IRClass provides independent third party technical inspection and certification services for all types of ships, marine craft and structures. These services have also been expanded to cover a range of offshore and industrial projects and are designed to meet ISO 9001 specifications (the International Standard on Quality Management Systems).

Indian Register of Shipping was established as a public limited company in March 1975 and has been providing ship classification services. In addition, they establish standards and formulate rules for the construction and maintenance of ships, amphibious installation, marine equipment and industrial and general engineering equipment. They also undertake approval of designs, survey and to issue reports on land installations, machinery, materials and apparatus of all kinds.

History
Indian Register of Shipping was founded in 1975 to act as a catalyst of self-regulation by Indian Shipping Industries and to serve as a forum for research and development.

Here are some important milestones in its history

 1975 – IRS was established and registered under section 25 (erstwhile section 8) of the Companies Act 1956 as not for profit public limited company. In the same year dual class agreements for mutual cooperation were signed with the American Bureau of Shipping, Lloyd's Register of Shipping and Det Norske Veritas, the first register of ships was also published in the same year.
 1977 - IRS published its first rule book.
 1979 - IRS was authorised by the Indian Government to assign load lines on Indian flag vessels.

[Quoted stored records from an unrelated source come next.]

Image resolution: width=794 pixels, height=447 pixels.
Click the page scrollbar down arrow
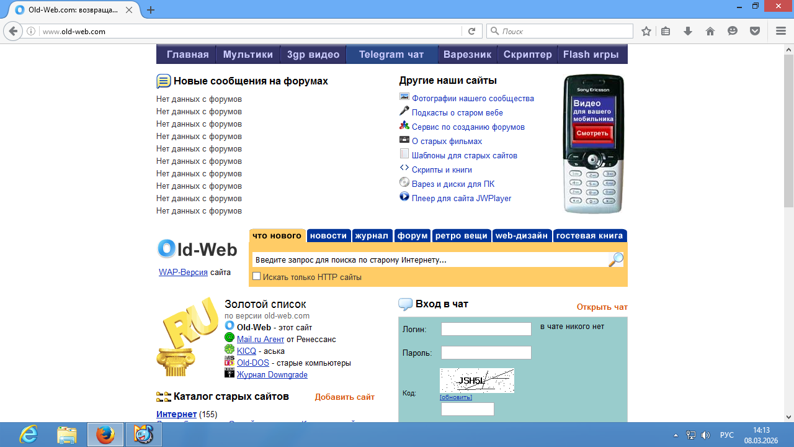788,417
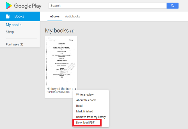Click the book title below the cover

[60, 89]
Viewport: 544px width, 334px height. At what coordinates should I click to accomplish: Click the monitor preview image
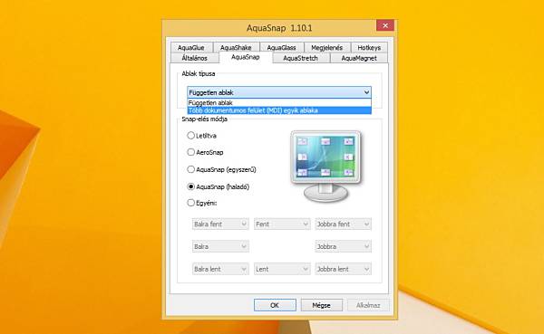pyautogui.click(x=325, y=167)
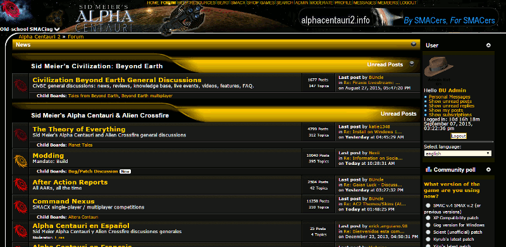Collapse the News section
Screen dimensions: 506x247
click(x=414, y=44)
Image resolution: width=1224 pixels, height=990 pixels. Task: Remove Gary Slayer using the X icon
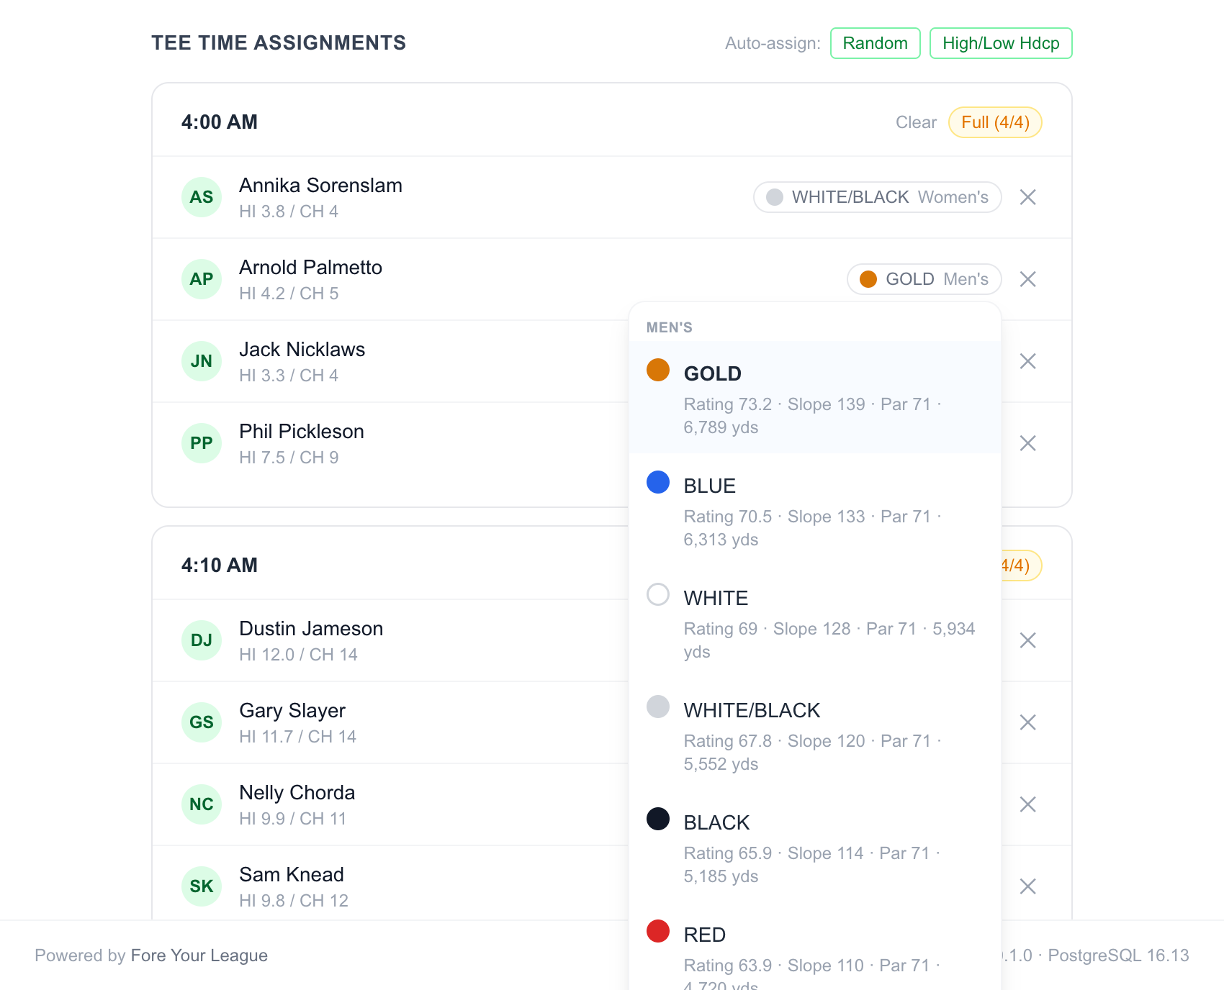tap(1027, 722)
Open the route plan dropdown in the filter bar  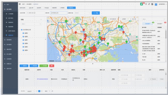(82, 13)
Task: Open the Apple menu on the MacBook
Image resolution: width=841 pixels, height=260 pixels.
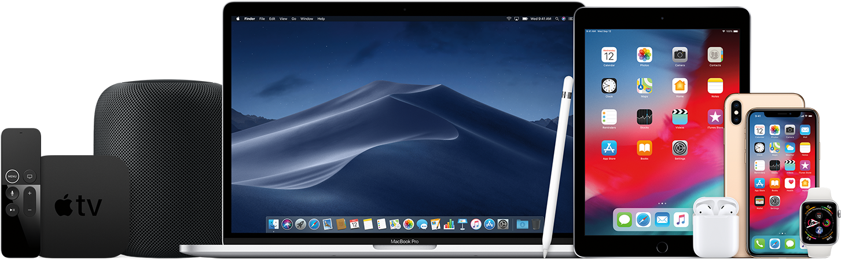Action: tap(237, 19)
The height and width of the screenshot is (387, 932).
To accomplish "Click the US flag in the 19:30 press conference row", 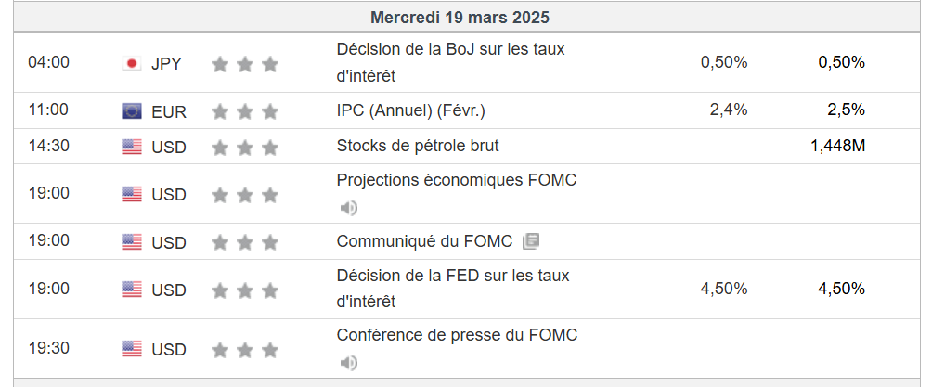I will point(132,349).
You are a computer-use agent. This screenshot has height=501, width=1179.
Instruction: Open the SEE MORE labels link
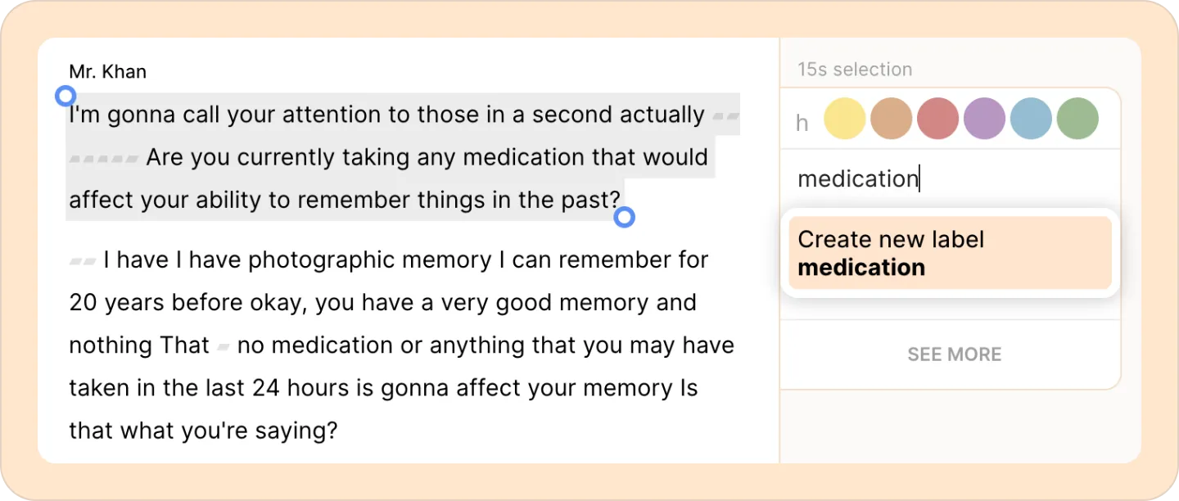pyautogui.click(x=954, y=354)
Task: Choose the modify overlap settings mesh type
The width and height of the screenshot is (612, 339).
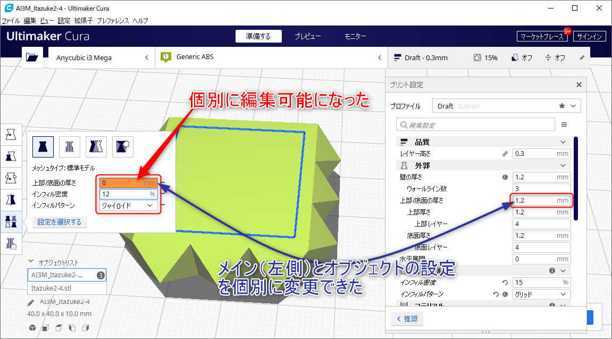Action: tap(96, 146)
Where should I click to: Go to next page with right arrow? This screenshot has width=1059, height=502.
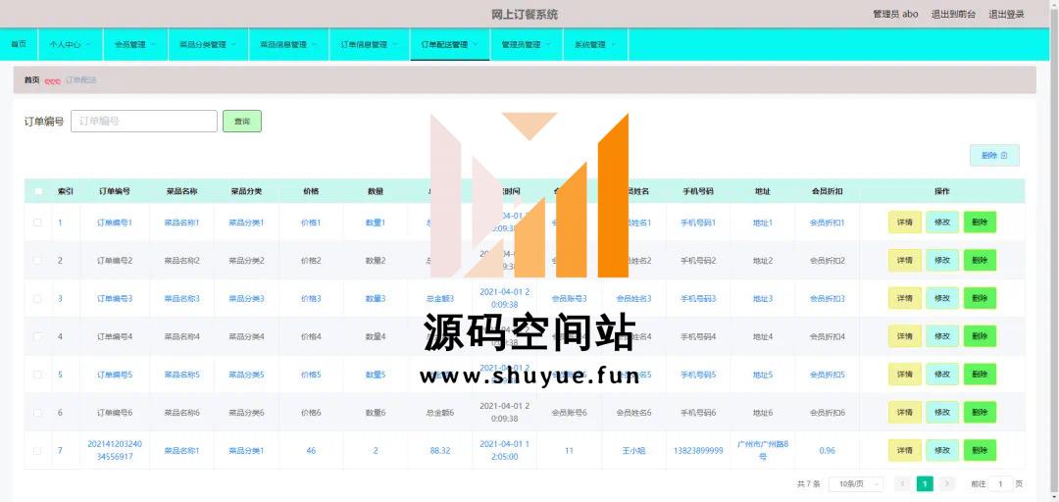click(947, 483)
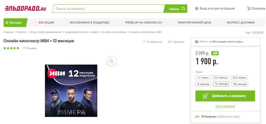Select the 6 месяцев term option

click(203, 84)
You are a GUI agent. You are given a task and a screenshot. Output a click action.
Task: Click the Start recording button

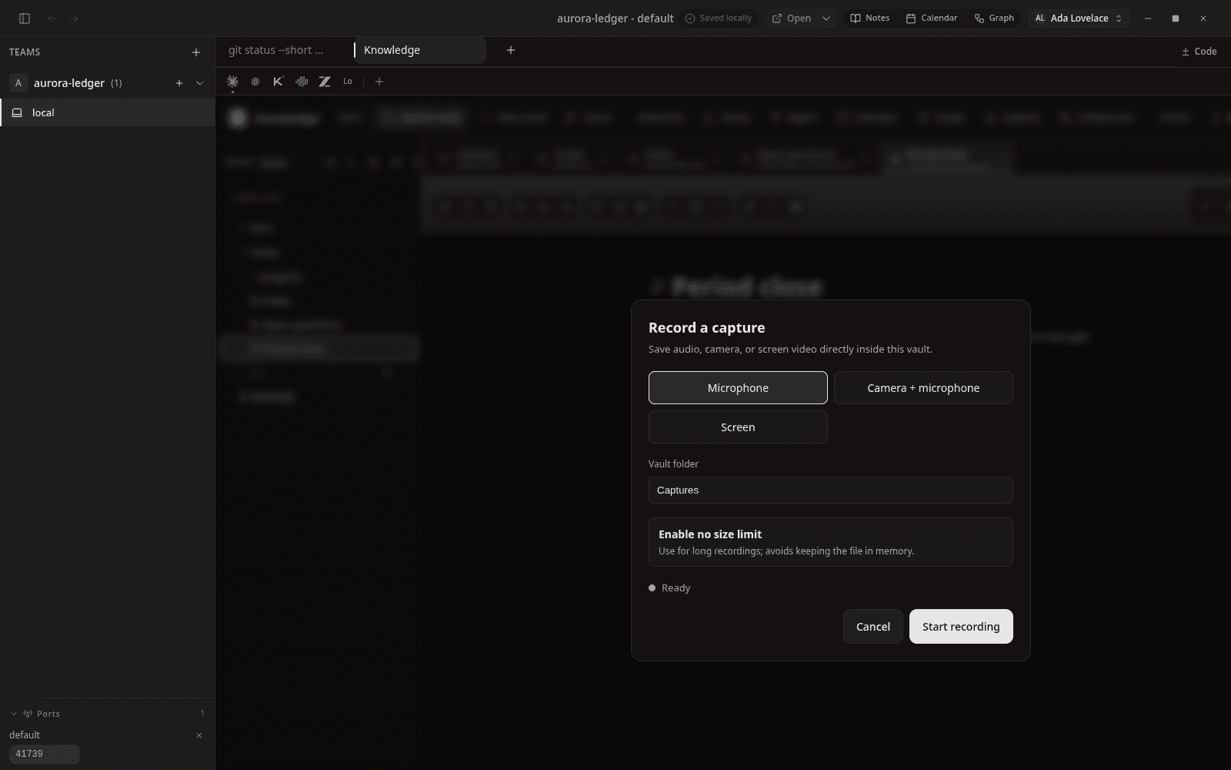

In the same year it diversified its activities to include inspection for land based industries.
 1983 – dual class agreement with Bureau Veritas.
 1984 – dual class agreement with Germanischer Lloyd.
 1991 – IRS became an associate of the IACS.
 1997 – IRS was appointed by the Maritime Administration of the Indian Government as the sole authority for final assignment of Load Line in Indian flag vessels.
 1998 – IRS was appointed as the only recognised organisation for conducting audits under the ISM Code for all Indian flag vessels.
 2000 – The International Underwriting Association under the Institution Classification Clause recognises the IRS. By virtue of this ships classified under the IRS would not attract any extra insurance. This was a first for an Associate Member.
 2004 - The International Ship and Port Facility Security Code (ISPS) came into effect. IRS was appointed as the sole recognised security organisation to determine compliance under the code for Indian flag ships and port facilities.
 2010 – IRS becomes a full member of IACS.
 2016 – IRS receives recognition from European Commission EC.
 2018 – IRS takes over as Vice Chairman of IACS.
 2019 – IRS elected as Chairman of IACS.

Organisation & Management

IRS is a non-profit making organisation. All funds generated from fees for classification services are used solely for the performance of such services. A surplus of receipts in any one year is used for the extension and improvement of the services, including research and development. It has a Committee of Management with representatives from the Ministry and from each industry segment that uses its services. IRS has 25 offices located all over India. It has overseas offices at Bangladesh, China, Greece, Indonesia, Netherlands, Qatar, Singapore, South Korea, Sri Lanka, Thailand, UAE, UK and United States.

Services

Statutory Services

IRS carries out statutory design appraisal, surveys and certification work on behalf of Flag States, when so authorised by the Governments of such states via the International Maritime Organisation Conventions and Codes . The four major IMO conventions are:

 International Convention on Loadline
 International Convention for the safety of Life at Sea (SOLAS)
 International Tonnage Convention
 International Convention on Maritime Pollution Prevention (MARPOL)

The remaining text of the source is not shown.